Hope travel curbs to UK will be eased soon: Envoy

Oman Monday 30/August/2021 20:36 PM
By: Times News Service
Hope travel curbs to UK will be eased soon: Envoy
Oman is currently on the UK’s red list, which means entry to the UK is only permitted for British nationals, as well as those who have residency rights.

Muscat: Hamish Cowell, Britain’s ambassador to Oman, hopes people in the country, including students and his own countrymen, who wish to travel to the UK will soon be able to do so.

Oman is currently on the UK’s red list, which means entry to the UK is only permitted for British nationals, as well as those who have residency rights.

However, if they have travelled through a red list country in the 10 days before arriving in the UK, they must take a COVID-19 test at least three days before flying to the UK, complete a passenger locator form, and book a 10-day mandatory quarantine package in a hotel, including two COVID tests.

“I know many in Oman, whether British nationals, Omani students preparing to study in the UK, or others, will have been disappointed to see that travel restrictions to the UK remain in place, following the latest review,” said Hamish Cowell, the UK’s ambassador to Oman.

“I understand that disappointment,” he added. “The Joint Biosecurity Centre (JBC) assessment process is highly detailed, and covers a range of issues, including genomic sequencing ability, COVID-19 transmission risks, and variant transmission risk.”

The JBC is part of the UK Health Security Agency and works with British health administrators to develop public health risk assessment methods that determine ministerial decisions on red, amber, and green list countries, as well the associated border measures for arrivals from these territories.

The JBC reviews more than 250 countries, with islands that are part of some countries being treated as separate entities, where allowed. As a precautionary approach, countries, territories, and island groups are assumed to be medium public health risk unless there is specific evidence to suggest they are either low or high public risk to the UK from all COVID-19 strains.

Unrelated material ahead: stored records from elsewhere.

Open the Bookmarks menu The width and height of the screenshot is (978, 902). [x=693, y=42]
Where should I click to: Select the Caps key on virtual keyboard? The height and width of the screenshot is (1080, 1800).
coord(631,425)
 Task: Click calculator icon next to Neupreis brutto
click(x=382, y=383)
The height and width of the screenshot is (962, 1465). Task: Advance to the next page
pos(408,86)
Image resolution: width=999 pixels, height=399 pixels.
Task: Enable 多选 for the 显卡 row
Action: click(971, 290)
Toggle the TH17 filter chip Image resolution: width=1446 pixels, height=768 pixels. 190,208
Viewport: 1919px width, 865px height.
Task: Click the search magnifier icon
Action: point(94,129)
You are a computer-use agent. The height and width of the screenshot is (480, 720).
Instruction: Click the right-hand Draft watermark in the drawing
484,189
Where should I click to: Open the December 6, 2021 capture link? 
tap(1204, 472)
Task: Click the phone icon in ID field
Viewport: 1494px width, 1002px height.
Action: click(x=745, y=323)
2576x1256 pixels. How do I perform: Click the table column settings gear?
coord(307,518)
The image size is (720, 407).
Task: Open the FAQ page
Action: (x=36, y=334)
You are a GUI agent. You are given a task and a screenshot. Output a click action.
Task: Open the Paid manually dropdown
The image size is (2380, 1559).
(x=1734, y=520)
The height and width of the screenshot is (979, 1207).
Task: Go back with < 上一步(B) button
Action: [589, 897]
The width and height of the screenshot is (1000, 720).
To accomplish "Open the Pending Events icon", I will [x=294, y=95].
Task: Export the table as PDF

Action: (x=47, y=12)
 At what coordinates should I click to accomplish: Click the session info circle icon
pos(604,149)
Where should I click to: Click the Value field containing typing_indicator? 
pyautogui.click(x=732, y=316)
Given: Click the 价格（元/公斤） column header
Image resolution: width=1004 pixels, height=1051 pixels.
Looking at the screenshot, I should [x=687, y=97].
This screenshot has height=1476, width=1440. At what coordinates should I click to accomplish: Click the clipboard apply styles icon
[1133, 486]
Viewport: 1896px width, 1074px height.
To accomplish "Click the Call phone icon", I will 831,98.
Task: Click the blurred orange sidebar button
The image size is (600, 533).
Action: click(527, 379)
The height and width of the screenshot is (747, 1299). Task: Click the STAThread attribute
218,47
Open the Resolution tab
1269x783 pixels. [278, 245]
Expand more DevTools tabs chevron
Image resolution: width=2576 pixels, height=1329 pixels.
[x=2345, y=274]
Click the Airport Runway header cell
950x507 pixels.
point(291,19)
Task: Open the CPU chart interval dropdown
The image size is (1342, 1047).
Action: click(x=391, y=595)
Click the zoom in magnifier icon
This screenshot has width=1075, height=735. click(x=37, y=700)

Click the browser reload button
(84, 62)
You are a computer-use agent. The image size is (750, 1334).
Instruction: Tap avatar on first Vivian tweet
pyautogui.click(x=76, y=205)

Ambassador Cowell added in this context: “The JBC cannot share data provided by other governments to inform that process. But I wanted to assure you that the embassy is working exceptionally closely with the Omani authorities, and in particular the Ministry of Health, to make progress on this issue.”

JBC assessment consists of four parts. The first is variant assessment, which is dependent on transmissibility, disease severity, escape from natural and vaccine-induced immunity, transmission from animals to humans, and current epidemiology.

The second – triage – contains indicators such as testing and infection rates, test positivity, presence of COVID variants, cases exported to the UK, genomic sequencing, and evidence of travel links with countries known to have community transmission of variants.

All countries and territories that pass triage undergo a more comprehensive risk assessment of additional information from publicly available platforms such as GISAID and the World Health Organization (WHO).

To support decision making, JBC focuses the final assessment around three main criteria so that ministers know where the risks lie: genomic surveillance capability, COVID-19 transmission risk, and variant transmission risk.

Cowell hoped that with infections, hospitalisations, and deaths in Oman from COVID significantly reduced, normalised travel could start soon.

“Under the guidance of the Supreme Committee, Oman has made good progress in bringing the recent wave of COVID-19 deaths and hospitalisations under control,” he said. “I would like to join others in thanking the committee, and frontline workers in health and emergency services, for the work they have done and continue to do to keep us all safe.

“I would be delighted to see travel between our two countries back to normal,” added Cowell. “We will continue to work intensively with our Omani friends and counterparts to achieve that goal as soon as possible.”

Oman is one of more than 50 countries on the UK’s red list. The others include Afghanistan, Angola, Argentina, Bangladesh, Bolivia, Botswana, Brazil, Burundi, Cape Verde, Chile, Colombia, DR Congo, Costa Rica, Cuba, Dominican Republic, Ecuador , Egypt, Eritrea, Eswatini, Ethiopia, French Guiana, Georgia, Guyana, Haiti, Indonesia, Kenya, Lesotho, Malawi, Maldives, Mayotte, Mexico, Mongolia, Montenegro, Mozambique, Myanmar, Namibia, Nepal, Pakistan, Panama, Paraguay, Peru, the Philippines, Reunion, Rwanda, Seychelles, Sierra Leone, Somalia, South Africa, Sri Lanka, Sudan, Suriname, Tanzania, Thailand, Trinidad and Tobago, Tunisia, Turkey, Uganda, Uruguay, Venezuela, Zambia and Zimbabwe.